Racial composition as of the 2020 census
| Race | Number | Percent |
|---|---|---|
| White | 2,044 | 70.2% |
| Black or African American | 381 | 13.1% |
| American Indian and Alaska Native | 59 | 2.0% |
| Asian | 16 | 0.5% |
| Native Hawaiian and Other Pacific Islander | 0 | 0.0% |
| Some other race | 229 | 7.9% |
| Two or more races | 183 | 6.3% |
| Hispanic or Latino (of any race) | 387 | 13.3% |

===2000 census===
As of the census of 2000, there were 1,246 people, 427 households, and 351 families residing in the CDP. The population density was 512.5 /mi2. There were 449 housing units at an average density of 184.7 /mi2. The racial makeup of the CDP was 88.52% White, 8.51% African American, 1.52% Native American, 0.80% from other races, and 0.64% from two or more races. Hispanic or Latino of any race were 4.82% of the population.

There were 427 households, out of which 41.0% had children under the age of 18 living with them, 70.5% were married couples living together, 8.2% had a female householder with no husband present, and 17.6% were non-families. 13.1% of all households were made up of individuals, and 4.2% had someone living alone who was 65 years of age or older. The average household size was 2.75 and the average family size was 3.01.

In the CDP, the population was spread out, with 23.4% under the age of 18, 9.6% from 18 to 24, 28.7% from 25 to 44, 28.3% from 45 to 64, and 10.0% who were 65 years of age or older. The median age was 39 years. For every 100 females, there were 100.3 males. For every 100 females age 18 and over, there were 96.7 males.
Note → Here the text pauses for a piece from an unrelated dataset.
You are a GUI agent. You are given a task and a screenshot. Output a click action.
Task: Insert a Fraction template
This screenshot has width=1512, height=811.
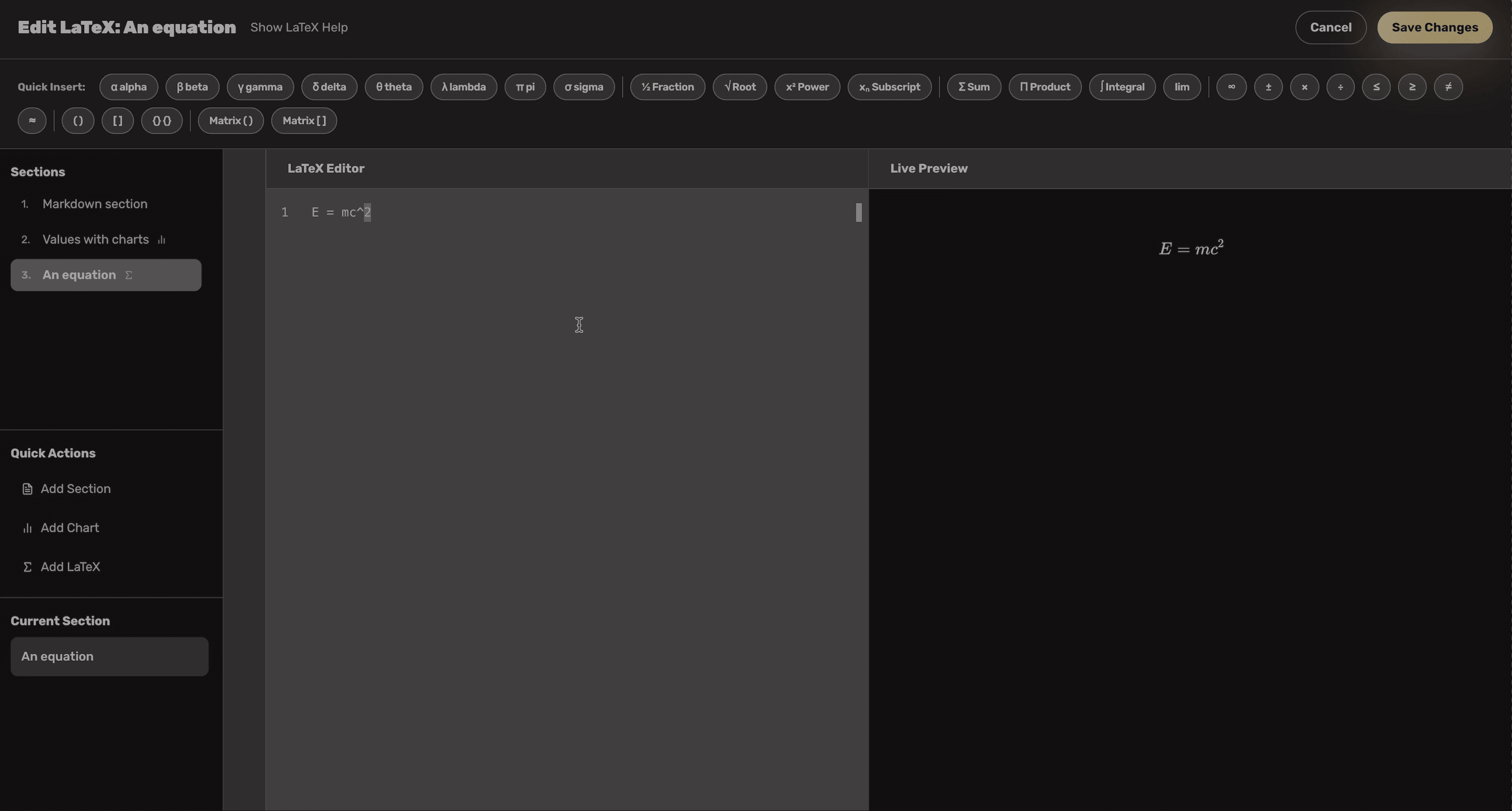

The median income for a household in the CDP was $40,938, and the median income for a family was $44,063. Males had a median income of $34,688 versus $21,722 for females. The per capita income for the CDP was $22,533. About 8.5% of families and 13.1% of the population were below the poverty line, including 13.6% of those under age 18 and 38.2% of those age 65 or over.